Show all lines from the material that carry the word "computer".

[The data Boundary: Start]

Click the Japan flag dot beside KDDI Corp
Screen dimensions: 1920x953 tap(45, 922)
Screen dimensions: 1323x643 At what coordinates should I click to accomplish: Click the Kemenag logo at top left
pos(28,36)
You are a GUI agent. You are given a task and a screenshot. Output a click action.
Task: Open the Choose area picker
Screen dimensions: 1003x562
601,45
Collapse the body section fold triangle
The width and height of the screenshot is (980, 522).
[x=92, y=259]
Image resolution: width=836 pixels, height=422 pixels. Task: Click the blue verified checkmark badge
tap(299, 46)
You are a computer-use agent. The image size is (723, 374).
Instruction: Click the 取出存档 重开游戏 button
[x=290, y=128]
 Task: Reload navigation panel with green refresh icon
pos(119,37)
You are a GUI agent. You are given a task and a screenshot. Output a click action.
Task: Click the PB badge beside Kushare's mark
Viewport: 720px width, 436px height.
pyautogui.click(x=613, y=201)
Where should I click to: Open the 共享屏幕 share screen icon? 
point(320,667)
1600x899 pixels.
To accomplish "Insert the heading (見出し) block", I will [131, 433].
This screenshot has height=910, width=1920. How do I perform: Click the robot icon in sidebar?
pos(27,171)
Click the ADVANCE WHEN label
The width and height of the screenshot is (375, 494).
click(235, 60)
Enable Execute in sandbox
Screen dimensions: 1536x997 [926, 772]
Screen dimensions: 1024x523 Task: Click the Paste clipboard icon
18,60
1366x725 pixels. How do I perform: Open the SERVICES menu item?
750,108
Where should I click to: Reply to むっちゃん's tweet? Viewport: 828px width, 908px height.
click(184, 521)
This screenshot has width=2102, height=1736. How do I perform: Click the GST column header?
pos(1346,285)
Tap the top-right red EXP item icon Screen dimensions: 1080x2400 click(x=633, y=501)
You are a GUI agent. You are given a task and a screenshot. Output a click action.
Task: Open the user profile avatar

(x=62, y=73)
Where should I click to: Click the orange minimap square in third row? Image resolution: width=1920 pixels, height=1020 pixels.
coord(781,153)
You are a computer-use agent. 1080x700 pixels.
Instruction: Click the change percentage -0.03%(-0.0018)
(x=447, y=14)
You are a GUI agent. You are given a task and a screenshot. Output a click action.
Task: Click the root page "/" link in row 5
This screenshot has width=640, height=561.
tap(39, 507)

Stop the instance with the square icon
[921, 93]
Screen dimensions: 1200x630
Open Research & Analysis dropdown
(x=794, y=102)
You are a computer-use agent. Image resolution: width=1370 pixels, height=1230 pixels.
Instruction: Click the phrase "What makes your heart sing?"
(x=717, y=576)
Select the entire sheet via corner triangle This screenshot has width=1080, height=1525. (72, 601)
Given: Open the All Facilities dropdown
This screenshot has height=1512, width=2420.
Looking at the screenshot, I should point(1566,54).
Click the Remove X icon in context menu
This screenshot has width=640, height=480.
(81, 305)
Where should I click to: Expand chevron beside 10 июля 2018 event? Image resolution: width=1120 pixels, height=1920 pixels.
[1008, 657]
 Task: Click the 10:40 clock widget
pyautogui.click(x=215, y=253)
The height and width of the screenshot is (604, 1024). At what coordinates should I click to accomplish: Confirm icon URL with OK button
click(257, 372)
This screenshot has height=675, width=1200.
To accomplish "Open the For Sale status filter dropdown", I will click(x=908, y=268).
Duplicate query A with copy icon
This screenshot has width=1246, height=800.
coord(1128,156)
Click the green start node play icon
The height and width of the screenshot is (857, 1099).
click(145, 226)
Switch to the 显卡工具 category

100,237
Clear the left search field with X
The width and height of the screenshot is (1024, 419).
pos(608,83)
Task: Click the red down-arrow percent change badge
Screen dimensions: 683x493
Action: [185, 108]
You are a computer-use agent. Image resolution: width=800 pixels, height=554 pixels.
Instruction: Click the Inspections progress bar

[The data Boundary: End]

Result of the task
You are a computer-use agent. The image size is (723, 374).
You are a computer-use agent. 1080x700 pixels.
You are a computer-use agent. Image resolution: width=1370 pixels, height=1230 pixels.
You are a computer-use agent. Image resolution: width=800 pixels, height=554 pixels.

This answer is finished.